Normal Ras proteins bind guanine nucleotide ligands (GTP, GDP) with high affinity, and cycle between active GTPbound and inactive GDP-bound states to regulate cellular pathways involved in cell growth, differentiation and apoptosis.
Ras is mutated in 33% of human cancers, leading to a persistently GTP-bound and activated mutant Ras protein. However, because of the picomolar binding affinity of Ras for GTP, the development of GTP binding antagonists is not feasible. Hence, it has been widely conceded that Ras is not a “druggable” protein.
However, recent findings by Cantley and colleagues that covalent modification of Ras by monoubiquitination may be key for its ability to drive human oncogenesis, suggests one possible handle on developing direct Ras inhibitors. To rigorously assess this possibility, two key issues need to be addressed.

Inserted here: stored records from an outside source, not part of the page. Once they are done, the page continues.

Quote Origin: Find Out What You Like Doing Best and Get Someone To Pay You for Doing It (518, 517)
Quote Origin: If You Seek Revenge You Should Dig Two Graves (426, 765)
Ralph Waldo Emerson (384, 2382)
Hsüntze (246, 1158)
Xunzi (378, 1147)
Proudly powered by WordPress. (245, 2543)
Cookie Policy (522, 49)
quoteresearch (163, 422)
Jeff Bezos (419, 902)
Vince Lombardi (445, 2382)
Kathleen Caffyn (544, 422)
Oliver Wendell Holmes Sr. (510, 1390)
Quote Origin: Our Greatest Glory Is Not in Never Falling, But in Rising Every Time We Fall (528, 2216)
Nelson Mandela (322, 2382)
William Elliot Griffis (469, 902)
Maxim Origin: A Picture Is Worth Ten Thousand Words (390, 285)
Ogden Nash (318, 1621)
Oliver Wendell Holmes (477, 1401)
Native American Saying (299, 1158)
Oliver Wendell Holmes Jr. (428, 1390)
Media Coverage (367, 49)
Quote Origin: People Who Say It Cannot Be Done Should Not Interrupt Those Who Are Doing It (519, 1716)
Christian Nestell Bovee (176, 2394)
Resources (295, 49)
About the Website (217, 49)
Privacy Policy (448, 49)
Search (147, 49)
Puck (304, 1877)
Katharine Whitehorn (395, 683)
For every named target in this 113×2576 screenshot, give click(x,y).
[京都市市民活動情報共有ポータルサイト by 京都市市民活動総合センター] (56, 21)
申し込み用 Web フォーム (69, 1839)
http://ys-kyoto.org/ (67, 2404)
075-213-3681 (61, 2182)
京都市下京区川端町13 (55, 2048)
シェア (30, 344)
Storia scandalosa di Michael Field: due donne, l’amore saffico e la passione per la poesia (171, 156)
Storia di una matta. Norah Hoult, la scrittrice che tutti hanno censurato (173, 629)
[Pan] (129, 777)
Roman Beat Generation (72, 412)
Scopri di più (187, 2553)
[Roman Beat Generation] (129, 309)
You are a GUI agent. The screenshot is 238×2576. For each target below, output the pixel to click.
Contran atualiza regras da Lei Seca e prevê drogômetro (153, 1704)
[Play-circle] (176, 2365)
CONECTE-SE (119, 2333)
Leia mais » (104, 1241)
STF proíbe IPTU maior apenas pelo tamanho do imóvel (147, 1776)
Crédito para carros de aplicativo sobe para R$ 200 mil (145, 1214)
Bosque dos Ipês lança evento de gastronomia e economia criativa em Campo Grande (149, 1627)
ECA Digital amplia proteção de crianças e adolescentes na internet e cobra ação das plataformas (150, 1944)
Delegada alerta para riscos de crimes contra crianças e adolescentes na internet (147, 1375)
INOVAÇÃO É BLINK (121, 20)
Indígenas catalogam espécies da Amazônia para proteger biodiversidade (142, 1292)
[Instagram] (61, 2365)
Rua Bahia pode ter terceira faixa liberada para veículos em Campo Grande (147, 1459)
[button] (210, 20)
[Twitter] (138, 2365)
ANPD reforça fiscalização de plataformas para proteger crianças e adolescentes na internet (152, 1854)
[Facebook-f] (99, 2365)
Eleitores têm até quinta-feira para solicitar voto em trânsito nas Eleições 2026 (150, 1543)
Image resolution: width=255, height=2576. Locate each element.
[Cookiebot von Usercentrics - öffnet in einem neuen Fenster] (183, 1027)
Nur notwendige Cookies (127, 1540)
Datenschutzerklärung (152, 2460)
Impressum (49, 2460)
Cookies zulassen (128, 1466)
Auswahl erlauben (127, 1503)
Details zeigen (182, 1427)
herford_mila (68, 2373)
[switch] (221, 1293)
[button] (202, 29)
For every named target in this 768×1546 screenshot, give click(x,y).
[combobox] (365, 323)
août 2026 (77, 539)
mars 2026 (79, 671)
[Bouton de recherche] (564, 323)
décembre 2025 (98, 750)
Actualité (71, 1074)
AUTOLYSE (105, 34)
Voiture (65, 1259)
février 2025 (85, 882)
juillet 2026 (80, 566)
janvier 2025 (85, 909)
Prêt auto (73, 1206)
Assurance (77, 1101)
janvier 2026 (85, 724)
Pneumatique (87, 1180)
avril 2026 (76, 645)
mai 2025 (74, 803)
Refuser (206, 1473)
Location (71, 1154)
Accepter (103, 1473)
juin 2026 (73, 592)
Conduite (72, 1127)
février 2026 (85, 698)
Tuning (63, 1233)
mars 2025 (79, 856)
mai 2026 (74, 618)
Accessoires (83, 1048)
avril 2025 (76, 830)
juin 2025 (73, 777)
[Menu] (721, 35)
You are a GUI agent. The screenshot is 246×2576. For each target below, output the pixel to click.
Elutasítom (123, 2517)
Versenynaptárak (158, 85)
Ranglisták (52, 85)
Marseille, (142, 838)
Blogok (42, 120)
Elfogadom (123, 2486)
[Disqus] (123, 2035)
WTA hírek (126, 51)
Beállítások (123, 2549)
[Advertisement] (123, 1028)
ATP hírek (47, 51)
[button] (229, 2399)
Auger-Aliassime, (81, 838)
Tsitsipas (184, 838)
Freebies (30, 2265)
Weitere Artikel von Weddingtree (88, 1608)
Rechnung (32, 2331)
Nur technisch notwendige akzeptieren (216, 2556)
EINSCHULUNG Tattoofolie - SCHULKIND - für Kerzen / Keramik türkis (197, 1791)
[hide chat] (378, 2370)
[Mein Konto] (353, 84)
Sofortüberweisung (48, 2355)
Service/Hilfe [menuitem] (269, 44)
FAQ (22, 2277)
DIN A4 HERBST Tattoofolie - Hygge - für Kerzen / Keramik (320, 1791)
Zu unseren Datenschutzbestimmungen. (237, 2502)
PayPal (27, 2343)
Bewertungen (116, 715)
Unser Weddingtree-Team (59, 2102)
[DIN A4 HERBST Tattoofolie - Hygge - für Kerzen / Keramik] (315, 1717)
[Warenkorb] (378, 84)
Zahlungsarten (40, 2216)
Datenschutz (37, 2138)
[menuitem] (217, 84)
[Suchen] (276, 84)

First, what are the direct consequences of monoubiquitination on intrinsic Ras function? Second, the previous study showed that preventing monoubiquitination impaired the ability of activated K-Ras to promote tumor xenograft growth when ectopically expressed in NIH 3T3 mouse fibroblasts. How important is this modification for endogenous mutant Ras in human tumor cells with validated addiction to mutant Ras? Is this modification important for all Ras isoforms?
We propose studies to address these issues, with the long-term goal of determining the usefulness and feasibility of targeting Ras monoubiquitination in anti-Ras inhibitor development. In addition to the translational importance, our studies may also define new basic science paradigms regarding novel mechanisms by which monoubiquitination can regulate protein function.